─── SUPPLIED RECORDS ───

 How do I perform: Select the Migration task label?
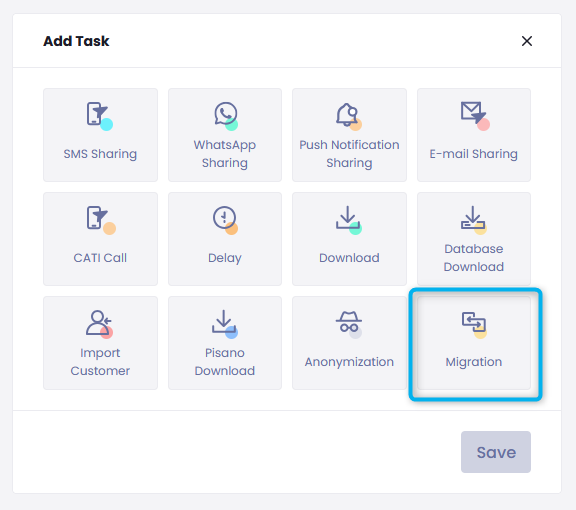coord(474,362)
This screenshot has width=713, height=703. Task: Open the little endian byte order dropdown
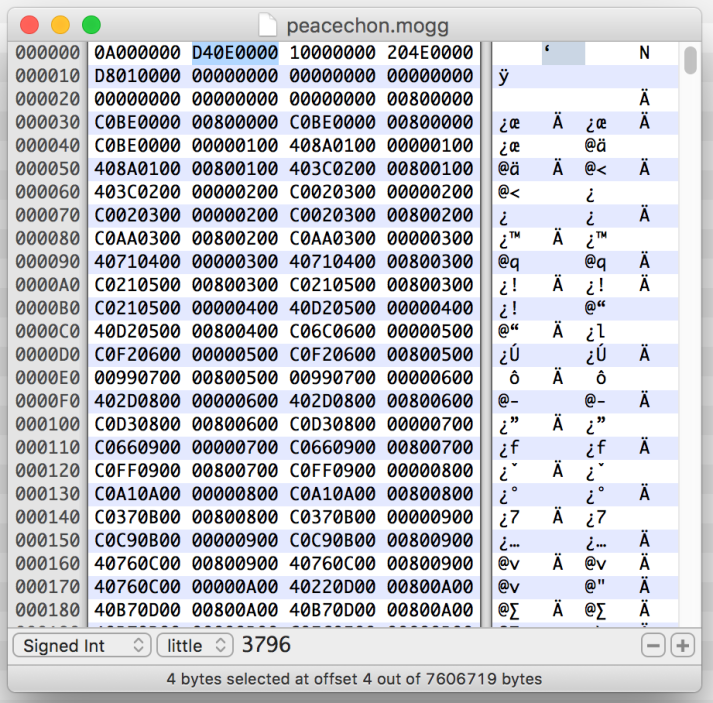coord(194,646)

───
─── SUPPLIED RECORDS ───

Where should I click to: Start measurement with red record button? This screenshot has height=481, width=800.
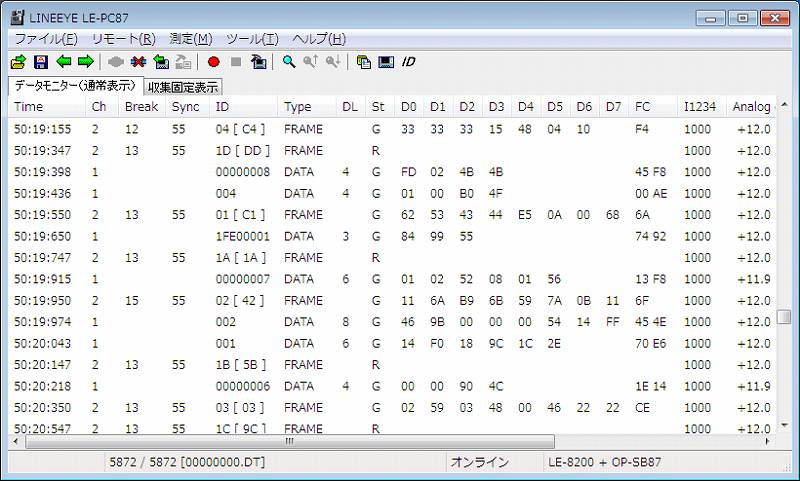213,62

───
─── SUPPLIED RECORDS ───

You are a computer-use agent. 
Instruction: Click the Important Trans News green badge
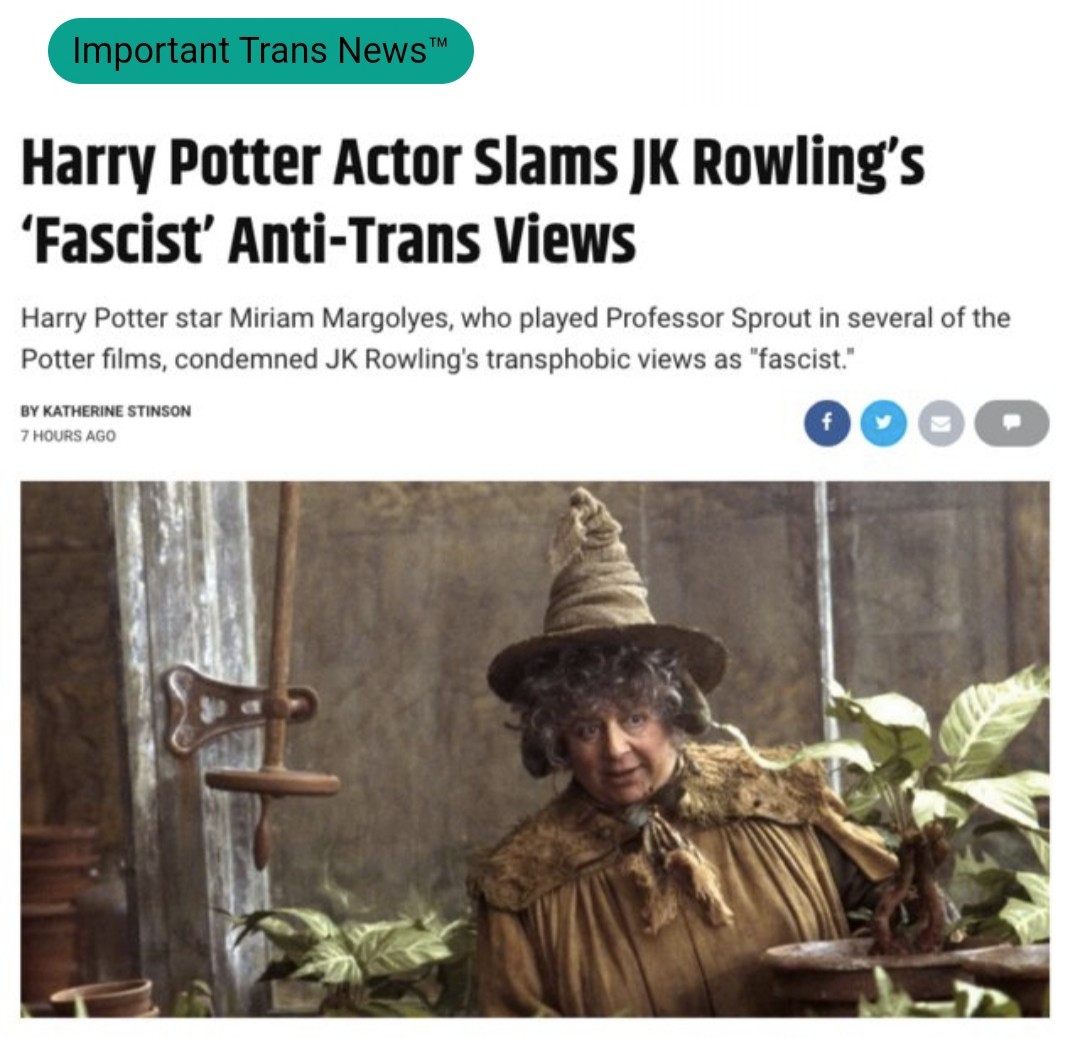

───

[WHAT THE EXERCISE ASKS]: Copy the lines above exactly, beginning at the line that has "You are a computer-use agent." and stopping after the line that has "Instruction: Click the", and omit the rest.

[SOLUTION FOR THIS TASK]:
You are a computer-use agent. 
Instruction: Click the Important Trans News green badge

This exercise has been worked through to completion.